A coalition of theater owners, producers, union leaders, creators, and casting directors within Broadway released a new diversity, equity, and inclusion plan designed to increase “diversity” within the theater community by hiring more black employees.
The “New Deal for Broadway” details both short-term and long-term goals aimed at adding diversity to cast and crews on Broadway. Many of the short-term goals are intended to be implemented before Broadway’s scheduled fall reopening.
According to The Associated Press, the plan emerged after a summit organized by Black Theatre United.
The coalition of signees made a slew of commitments, including a promise to “never assemble an all-white creative team on a production again.” Other changes include providing artists with visual disabilities Braille audition materials, posting the new diversity policy in theater lobbies and audition rooms, and putting an end to the discrimination of people based on their hair texture.
“We commit to hiring creative talent from historically excluded and underrepresented groups in our industry on every new creative team, regardless of the subject matter of the show,” the document reads. “Just as we are all committed to create safe environments free from discrimination, sexual harassment, and bullying, we are committed to create environments that are equitable, diverse, inclusive, accessible and in which everyone has a sense of belonging.”

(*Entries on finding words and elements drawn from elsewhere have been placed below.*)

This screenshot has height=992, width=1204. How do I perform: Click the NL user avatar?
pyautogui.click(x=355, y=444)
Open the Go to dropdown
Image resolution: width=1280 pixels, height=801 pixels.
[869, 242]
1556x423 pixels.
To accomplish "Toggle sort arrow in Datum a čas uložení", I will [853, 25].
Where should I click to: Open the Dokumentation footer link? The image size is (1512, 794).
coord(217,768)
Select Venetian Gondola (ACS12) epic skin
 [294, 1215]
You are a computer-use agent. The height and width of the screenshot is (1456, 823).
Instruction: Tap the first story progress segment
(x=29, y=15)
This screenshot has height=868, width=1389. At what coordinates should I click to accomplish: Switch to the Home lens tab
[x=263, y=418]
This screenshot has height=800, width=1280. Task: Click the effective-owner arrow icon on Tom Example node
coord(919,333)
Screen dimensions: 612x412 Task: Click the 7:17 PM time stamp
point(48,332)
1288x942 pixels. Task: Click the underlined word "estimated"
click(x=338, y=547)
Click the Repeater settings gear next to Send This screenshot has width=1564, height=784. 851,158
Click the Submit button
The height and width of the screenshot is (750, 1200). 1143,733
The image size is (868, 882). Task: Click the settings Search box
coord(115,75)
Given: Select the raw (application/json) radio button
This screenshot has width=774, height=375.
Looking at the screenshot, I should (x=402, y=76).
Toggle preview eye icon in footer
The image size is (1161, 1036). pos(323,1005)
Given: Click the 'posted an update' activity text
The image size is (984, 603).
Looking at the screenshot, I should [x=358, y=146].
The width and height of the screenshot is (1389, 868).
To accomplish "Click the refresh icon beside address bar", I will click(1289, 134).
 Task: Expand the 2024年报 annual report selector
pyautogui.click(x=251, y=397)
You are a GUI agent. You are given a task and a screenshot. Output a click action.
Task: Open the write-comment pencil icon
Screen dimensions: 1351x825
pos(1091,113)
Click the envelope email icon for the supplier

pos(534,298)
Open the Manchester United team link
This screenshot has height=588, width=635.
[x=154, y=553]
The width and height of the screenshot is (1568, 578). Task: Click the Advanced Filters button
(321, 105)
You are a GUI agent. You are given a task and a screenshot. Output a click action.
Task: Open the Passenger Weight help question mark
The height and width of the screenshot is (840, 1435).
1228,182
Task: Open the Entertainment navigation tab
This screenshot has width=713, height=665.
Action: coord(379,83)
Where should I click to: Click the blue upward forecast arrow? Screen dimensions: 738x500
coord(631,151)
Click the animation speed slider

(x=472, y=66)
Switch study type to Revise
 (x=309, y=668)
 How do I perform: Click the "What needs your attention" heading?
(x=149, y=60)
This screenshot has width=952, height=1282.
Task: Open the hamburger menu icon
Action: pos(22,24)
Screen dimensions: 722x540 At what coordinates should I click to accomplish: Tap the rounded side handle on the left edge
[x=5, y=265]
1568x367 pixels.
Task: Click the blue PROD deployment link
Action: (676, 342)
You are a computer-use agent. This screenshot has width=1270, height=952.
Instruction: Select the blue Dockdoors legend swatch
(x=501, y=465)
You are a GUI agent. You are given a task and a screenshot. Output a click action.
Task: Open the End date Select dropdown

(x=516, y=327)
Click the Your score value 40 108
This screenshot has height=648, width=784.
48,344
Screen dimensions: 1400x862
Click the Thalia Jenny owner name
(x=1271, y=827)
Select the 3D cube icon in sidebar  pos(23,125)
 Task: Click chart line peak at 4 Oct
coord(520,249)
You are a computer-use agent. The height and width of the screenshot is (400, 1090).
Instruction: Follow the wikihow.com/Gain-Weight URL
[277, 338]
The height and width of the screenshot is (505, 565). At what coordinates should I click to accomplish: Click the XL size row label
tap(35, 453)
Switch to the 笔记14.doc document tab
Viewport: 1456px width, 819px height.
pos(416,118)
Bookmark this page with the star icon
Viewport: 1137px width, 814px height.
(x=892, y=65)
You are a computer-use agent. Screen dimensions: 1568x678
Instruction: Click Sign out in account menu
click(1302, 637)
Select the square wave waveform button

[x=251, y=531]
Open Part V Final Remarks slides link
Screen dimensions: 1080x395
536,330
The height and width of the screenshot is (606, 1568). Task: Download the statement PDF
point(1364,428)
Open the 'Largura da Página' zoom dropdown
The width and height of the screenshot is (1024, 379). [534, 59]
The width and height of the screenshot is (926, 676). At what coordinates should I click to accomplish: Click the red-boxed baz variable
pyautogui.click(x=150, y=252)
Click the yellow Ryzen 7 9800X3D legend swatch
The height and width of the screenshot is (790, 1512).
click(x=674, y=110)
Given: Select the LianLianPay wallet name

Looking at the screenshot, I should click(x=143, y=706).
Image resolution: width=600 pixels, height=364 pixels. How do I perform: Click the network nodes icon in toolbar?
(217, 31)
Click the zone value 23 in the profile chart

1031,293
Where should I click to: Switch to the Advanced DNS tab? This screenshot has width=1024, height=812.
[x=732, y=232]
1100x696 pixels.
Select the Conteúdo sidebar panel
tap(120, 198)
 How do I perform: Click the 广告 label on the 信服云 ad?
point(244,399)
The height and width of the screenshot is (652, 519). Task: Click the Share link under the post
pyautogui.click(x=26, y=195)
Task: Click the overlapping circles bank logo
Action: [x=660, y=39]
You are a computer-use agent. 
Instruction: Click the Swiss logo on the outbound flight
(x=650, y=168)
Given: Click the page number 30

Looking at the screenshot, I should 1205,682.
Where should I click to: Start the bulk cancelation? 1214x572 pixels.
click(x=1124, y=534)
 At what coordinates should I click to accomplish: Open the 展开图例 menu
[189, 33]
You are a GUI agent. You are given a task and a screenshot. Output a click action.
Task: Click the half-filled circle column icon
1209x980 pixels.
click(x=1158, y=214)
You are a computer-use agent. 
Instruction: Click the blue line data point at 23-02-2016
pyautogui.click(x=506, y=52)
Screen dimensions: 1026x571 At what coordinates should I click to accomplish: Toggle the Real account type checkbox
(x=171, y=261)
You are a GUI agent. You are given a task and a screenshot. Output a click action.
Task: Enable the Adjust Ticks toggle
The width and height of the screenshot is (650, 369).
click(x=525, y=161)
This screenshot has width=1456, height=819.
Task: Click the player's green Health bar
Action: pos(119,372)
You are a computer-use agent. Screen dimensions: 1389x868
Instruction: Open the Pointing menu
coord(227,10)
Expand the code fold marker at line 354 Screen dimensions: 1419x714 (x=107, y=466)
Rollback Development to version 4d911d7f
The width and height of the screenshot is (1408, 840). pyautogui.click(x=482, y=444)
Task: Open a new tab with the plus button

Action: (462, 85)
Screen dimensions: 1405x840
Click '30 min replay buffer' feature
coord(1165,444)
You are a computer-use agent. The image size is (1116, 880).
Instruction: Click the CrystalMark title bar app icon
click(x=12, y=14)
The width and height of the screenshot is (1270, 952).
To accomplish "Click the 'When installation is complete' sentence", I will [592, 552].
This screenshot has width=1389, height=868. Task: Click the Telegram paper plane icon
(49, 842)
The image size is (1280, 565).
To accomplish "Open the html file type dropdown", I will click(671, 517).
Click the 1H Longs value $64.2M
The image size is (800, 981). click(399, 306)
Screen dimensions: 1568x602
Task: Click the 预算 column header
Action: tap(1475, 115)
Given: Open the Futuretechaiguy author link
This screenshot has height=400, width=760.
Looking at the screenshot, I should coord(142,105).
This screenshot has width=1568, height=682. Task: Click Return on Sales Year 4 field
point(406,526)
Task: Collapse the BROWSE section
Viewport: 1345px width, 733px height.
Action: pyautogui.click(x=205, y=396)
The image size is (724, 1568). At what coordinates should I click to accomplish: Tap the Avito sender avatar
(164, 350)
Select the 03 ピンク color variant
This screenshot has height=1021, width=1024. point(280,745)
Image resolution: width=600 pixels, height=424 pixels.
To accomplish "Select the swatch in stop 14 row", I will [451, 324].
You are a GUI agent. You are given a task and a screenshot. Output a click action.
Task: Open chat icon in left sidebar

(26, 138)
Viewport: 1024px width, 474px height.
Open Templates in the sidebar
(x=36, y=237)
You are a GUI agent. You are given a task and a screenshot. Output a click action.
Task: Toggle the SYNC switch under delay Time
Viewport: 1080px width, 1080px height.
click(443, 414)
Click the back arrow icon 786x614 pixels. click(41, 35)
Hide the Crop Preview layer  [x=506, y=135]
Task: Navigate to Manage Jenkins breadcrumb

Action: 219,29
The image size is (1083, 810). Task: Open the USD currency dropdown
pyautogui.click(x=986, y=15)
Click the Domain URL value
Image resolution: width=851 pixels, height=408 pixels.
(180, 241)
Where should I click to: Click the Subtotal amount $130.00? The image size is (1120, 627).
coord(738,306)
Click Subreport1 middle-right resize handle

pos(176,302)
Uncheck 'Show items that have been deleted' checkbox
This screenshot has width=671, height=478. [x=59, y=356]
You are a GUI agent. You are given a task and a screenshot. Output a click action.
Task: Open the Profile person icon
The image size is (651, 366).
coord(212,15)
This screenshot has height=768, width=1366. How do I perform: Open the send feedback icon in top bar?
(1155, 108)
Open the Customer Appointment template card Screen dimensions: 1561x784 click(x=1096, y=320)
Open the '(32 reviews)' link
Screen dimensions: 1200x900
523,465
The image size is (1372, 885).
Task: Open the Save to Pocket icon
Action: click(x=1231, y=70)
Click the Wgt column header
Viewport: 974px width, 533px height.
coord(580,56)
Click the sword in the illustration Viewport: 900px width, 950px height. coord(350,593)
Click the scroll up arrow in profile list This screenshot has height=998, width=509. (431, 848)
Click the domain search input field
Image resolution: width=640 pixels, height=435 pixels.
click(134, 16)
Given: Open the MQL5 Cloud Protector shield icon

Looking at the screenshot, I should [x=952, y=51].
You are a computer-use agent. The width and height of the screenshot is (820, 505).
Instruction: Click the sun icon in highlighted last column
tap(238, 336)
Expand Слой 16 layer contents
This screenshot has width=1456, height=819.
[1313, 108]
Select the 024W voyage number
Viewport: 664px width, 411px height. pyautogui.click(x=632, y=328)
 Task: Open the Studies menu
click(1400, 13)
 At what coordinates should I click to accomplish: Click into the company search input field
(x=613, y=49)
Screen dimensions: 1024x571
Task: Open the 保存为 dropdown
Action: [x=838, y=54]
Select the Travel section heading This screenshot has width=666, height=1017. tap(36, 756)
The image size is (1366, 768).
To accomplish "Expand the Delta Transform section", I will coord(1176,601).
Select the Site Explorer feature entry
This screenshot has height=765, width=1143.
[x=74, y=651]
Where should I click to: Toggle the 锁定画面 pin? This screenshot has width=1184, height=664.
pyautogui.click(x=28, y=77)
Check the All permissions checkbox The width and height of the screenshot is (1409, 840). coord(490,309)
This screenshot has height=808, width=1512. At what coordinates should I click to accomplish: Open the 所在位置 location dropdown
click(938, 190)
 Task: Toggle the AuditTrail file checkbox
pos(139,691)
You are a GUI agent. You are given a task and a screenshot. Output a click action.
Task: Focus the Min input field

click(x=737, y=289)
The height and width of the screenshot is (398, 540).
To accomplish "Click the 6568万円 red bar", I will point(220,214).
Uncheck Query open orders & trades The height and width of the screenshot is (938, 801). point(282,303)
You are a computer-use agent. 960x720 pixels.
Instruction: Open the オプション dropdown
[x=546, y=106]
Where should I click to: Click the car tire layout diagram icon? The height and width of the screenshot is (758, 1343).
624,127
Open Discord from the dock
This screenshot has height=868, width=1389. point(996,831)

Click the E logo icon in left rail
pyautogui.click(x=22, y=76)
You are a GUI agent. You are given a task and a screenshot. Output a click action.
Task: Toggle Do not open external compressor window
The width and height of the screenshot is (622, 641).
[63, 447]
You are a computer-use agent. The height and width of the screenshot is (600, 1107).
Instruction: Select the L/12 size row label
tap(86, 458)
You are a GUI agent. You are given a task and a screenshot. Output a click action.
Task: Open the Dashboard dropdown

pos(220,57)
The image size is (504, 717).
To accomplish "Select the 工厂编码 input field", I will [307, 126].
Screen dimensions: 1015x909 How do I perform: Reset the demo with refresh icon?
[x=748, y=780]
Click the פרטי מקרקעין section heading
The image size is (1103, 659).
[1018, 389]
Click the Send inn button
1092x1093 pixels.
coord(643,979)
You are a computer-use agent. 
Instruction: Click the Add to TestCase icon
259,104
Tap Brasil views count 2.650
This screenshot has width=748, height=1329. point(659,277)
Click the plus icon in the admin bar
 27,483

Directors and authors specifically promised to ensure that creative teams have a “critical mass of Black artists.” According to the policy, “Critical mass is defined as enough that no one feels like a spokesperson for their group and enough that the diversity within the group is visible to others.”
Dynasties behind most of Broadway’s theatre houses, including Shubert, Nederlander, and Jujamcyn, promised to rename at least one of their theaters after a black artist.
According to Broadway’s “New Deal,” signees must implement mandatory training programs for everyone in a production, including house staff, ushers, and box office employees. The training must be overseen by a full-time Chief Diversity Officer or an employee with an equivalent title. Other duties of the Chief Diversity Officer include “diversifying the theatre organization’s staff.”
Productions must also hire a “racial sensitivity coach” for shows that “raise racial sensitivities.”
“For shows that raise racial sensitivities, we will appoint a racial sensitivity coach whose role is akin to an intimacy coach. Just as an intimacy coach helps cast and crew navigate physical intimacy issues, the racial sensitivity coach will help cast and crew navigate the racial dynamics of the production,” the document reads.
The policy polices the word choice for casting calls as well. When describing voice requirements, casting calls must describe the style of the show instead of the style of the voice. Examples of an inappropriate casting call would read, “Need singers with a big soulful voice.” An appropriate casting call would read, “The score features a lot of gospel numbers.”
Endorsements of the new policy range from producers’ groups such as The Broadway League and labor organizations such as the Actor’s Equity Association, and Make-Up Artists and Hair Stylists Local 798.
The document states that the commitments outlined are “not legally enforceable and do not give rise to any cause of action.”